■ Aim of the exercise:
Pictures excluded, please transcribe exactly the lines from the one with "2084x1039 pixels. At" through the end of the records below, and nothing more.

■ Extracted material:

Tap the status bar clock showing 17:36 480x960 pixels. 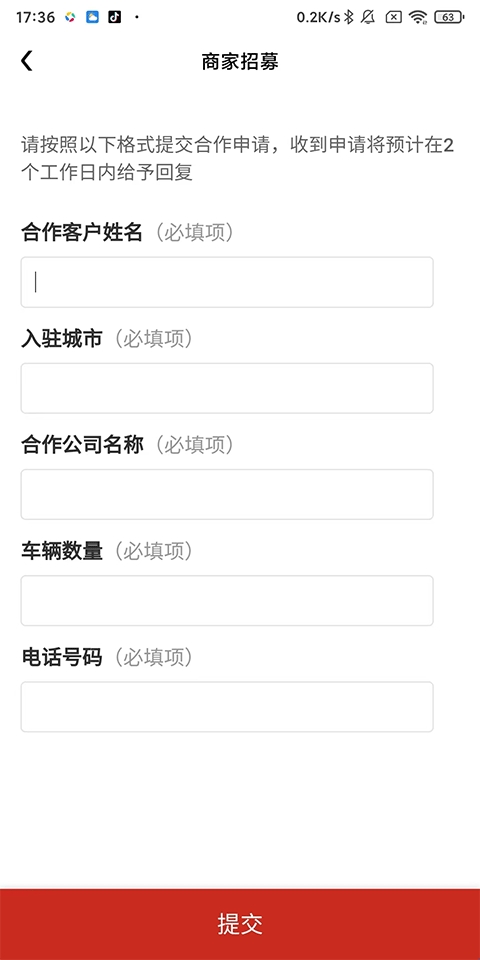(36, 17)
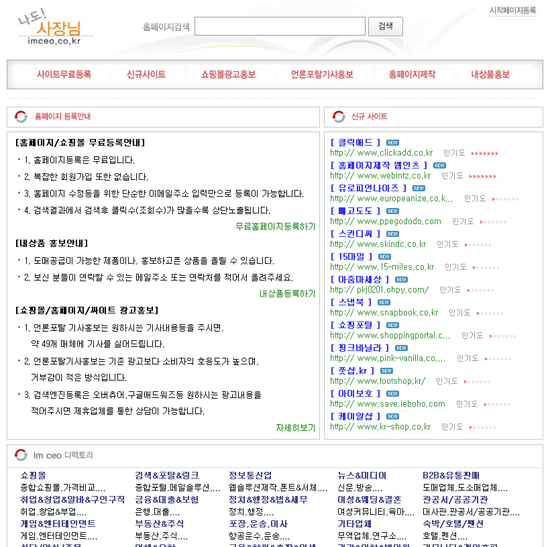Click the refresh icon beside 홈페이지 등록안내
Viewport: 550px width, 547px height.
(21, 116)
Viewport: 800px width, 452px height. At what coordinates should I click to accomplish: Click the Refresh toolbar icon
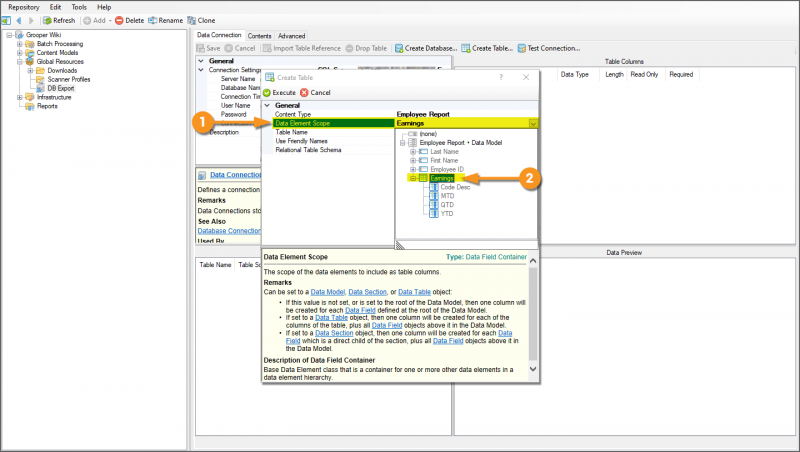(47, 20)
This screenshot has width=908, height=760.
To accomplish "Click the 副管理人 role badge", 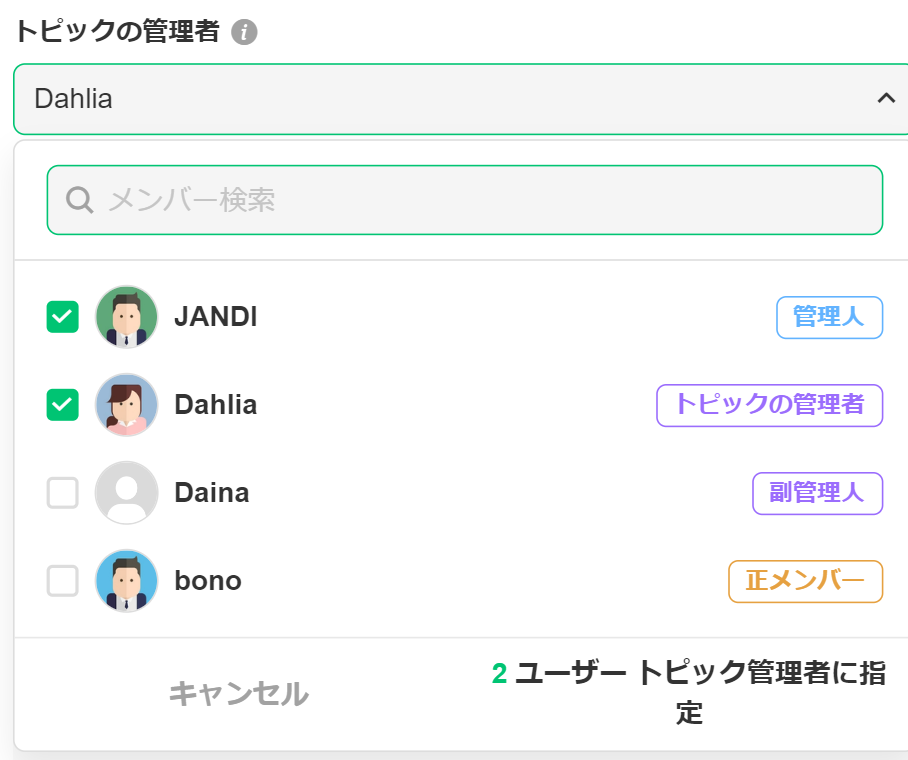I will tap(817, 493).
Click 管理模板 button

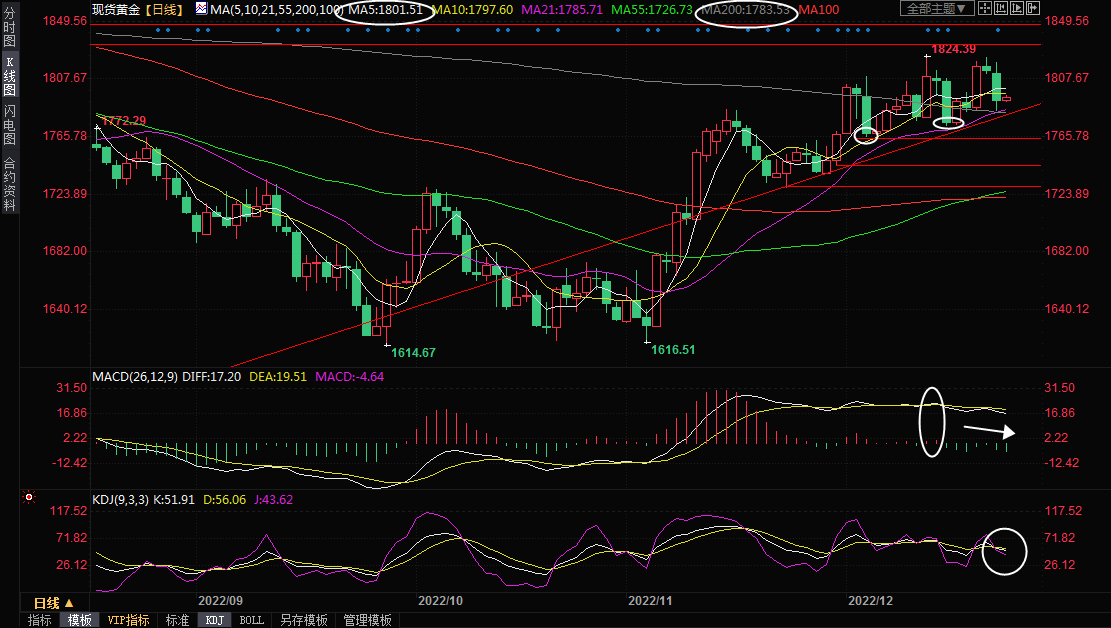click(367, 620)
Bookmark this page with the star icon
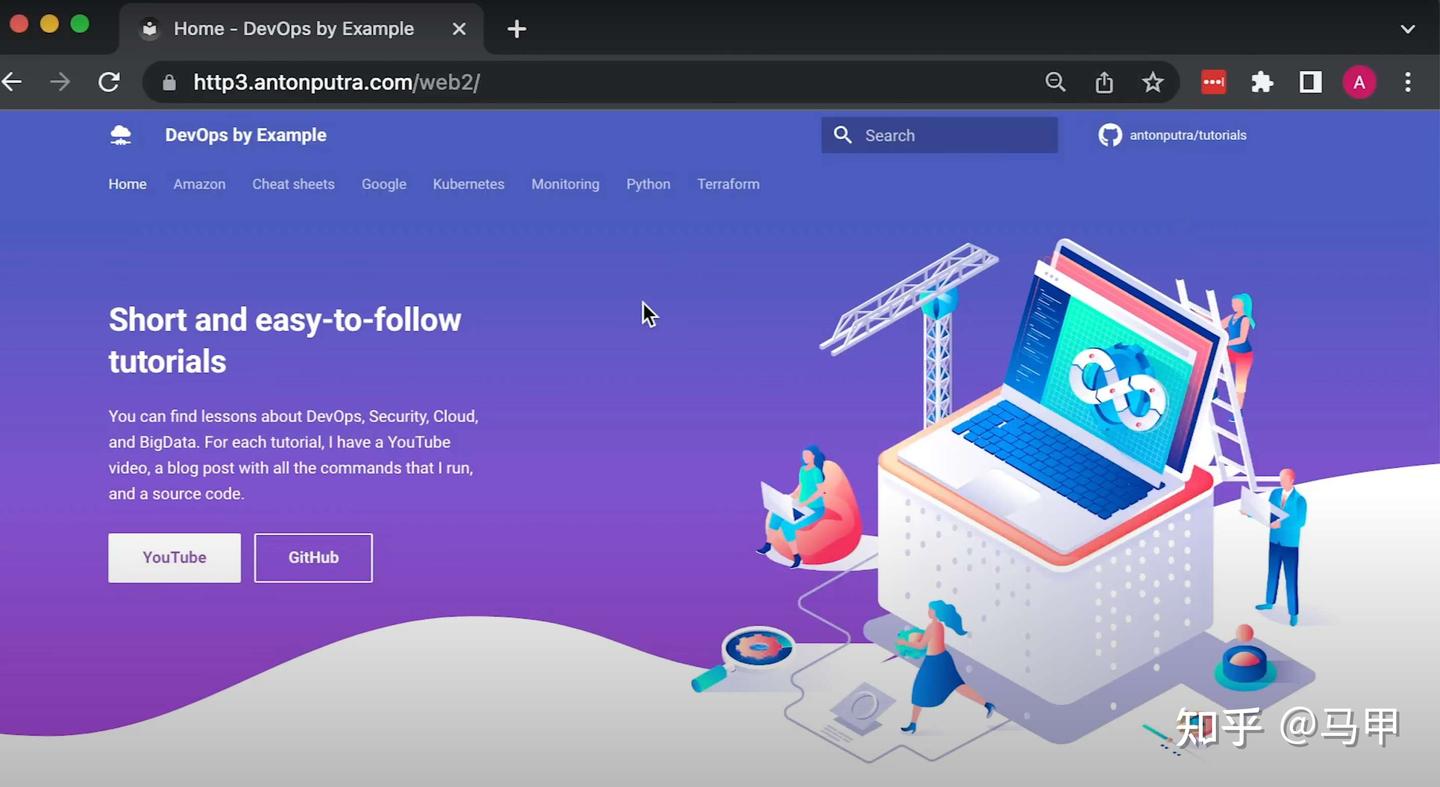The width and height of the screenshot is (1440, 787). [1153, 82]
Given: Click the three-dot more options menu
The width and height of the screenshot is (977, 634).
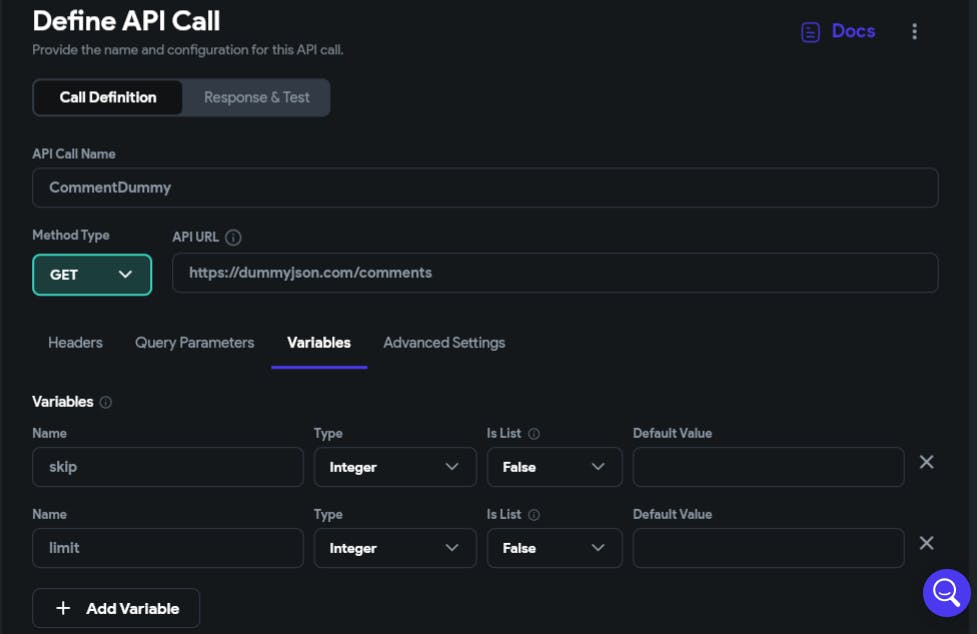Looking at the screenshot, I should pyautogui.click(x=914, y=32).
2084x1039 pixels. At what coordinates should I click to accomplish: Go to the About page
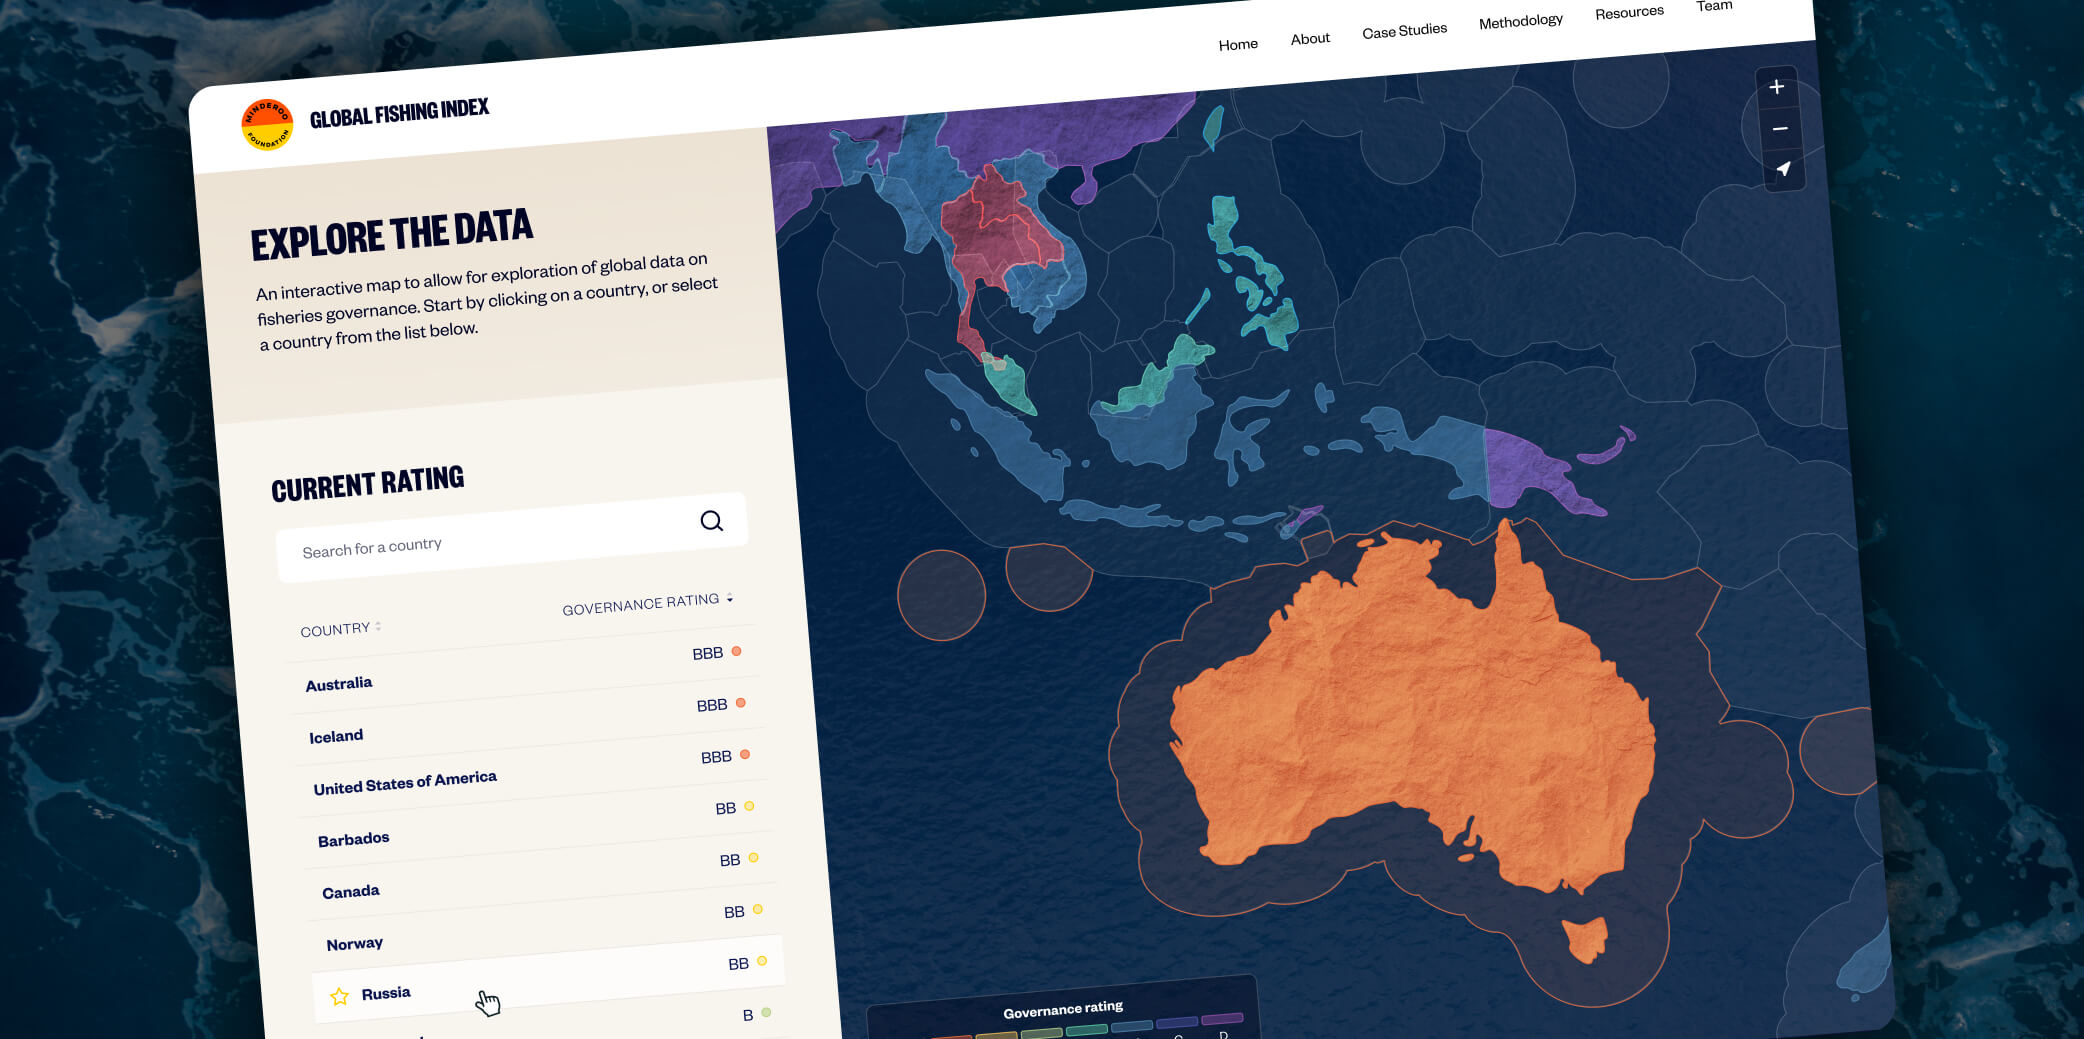coord(1310,39)
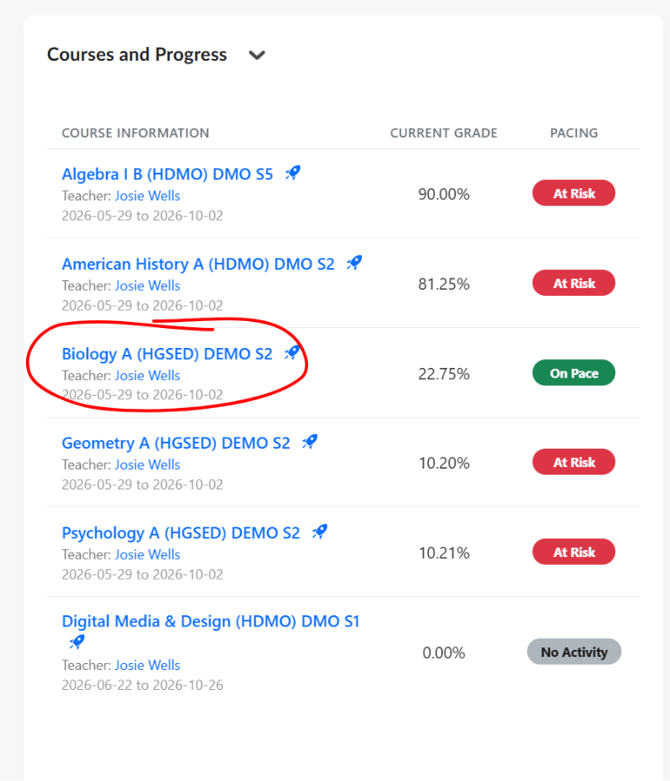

■ Output:
2084x1039 pixels. At what coordinates should I click to accomplish: Go to the About page
coord(1310,39)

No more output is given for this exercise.